In fact, we think it is quite possible the US Dollar could collapse just as it did in the 1970’s when President Nixon broke with the Bretton Woods agreement, eliminated the last vestige of the gold standard, and allowed the US Dollar to float against other currencies.
THE GREAT INFLATION
value US DollarThe 1970’s are known as the period of The Great Inflation. And for good reason. The inflation experienced in the late seventies was only matched by the inflation of the Revolutionary War!
The Great Inflation was the direct result of President Nixon’s currency policy. When President Johnson left office in 1969, inflation was running at 5.29%. When Nixon left office in 1974, US inflation had more than doubled to 11.1%.
The real culprit in the inflation was the devaluation of the US Dollar that Nixon brought on when he took the US Dollar off the last remnants of the gold standard and allowed the US Dollar to ‘float’ in value against other currencies..
But, it didn’t float….it sank.
And as the value of the US Dollar fell, commodities priced in US Dollars started to go up …some tripling, other rising even more. Many rocketed higher and then crashed, only to rocket higher again.
With a falling US Dollar, no one was certain just what price represented fair value for the commodities they needed. So every commodity rose until it found a price that rationed demand…and that price was usually at least 3 times higher.
Once the demand-rationing price was found, the commodity reversed to discover the price that rationed supply.
Here’s what happened to some prices back then:
Gold………… $100 ► $800.00► $300
Silver…….. $5 ► $ 38.00► $5
Cotton…….. $00.25 ► $ 00.90► $00.38
Corn…….. $1.20 ► $ 3.20► $1.80
Soybeans…. $3.00 ► $ 11.00► $5.25
Cattle…….. $00.35 ► $ 00.80► $00.56
Copper…… $00.55 ► $ 1.40► $00.55
Right now, with the Chinese currency pegged to the US Dollar, the US Dollar is acting as though it was on the gold standard. Chinese Yuan are not convertible to other currencies, yet. So, the US Dollar is the surrogate.
But, if China breaks the peg entirely, the US Dollar will probably sink….and those commodities traded in US Dollars will rise in price accordingly, and then crash…at least in US Dollar terms.
But…wait…there’s more, as they say.
Back in the seventies, the world economy was far smaller than today’s. Only 2 billion of the world’s 5 billion population enjoyed the economy’s benefits. The others lived subsistence lives.
Today, for the first time in world history, all major world economies are growing and the two most populous countries, China and India are growing the fastest. This has brought new demand to commodities and has driven prices for many commodities to unprecedented heights.
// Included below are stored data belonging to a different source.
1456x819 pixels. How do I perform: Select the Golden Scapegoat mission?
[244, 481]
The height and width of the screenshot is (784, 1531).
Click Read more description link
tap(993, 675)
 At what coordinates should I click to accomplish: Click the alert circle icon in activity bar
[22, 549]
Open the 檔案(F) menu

Crude oil and the base metals are the best examples.
These newly growing economies are building factories at breakneck speed and without the industrial raw materials they need, those factories will be nothing more than machinery museums.
This new demand could mean that the price multiple that rations demand is now much higher than it was back in the seventies.
If there is a meaningful move by China to allow the Yuan to float, our favorites for sudden price appreciation are cotton, precious metals, sugar (still), and copper (still). Shorting the US Dollar wouldn’t hurt, either.
By John Flanagan
Flanagan Trading Corp
Futures and Options
Cottonjohn@aol.com
1 800 830 0539

One Response to Dollar Yuan Connection

  1. siliconpalms March 21, 2006 at 8:01 am #

    The US Senate will vote this month on a bill to impose tariffs of up to 27.5% on some Chinese goods unless Beijing moves to free up its currency.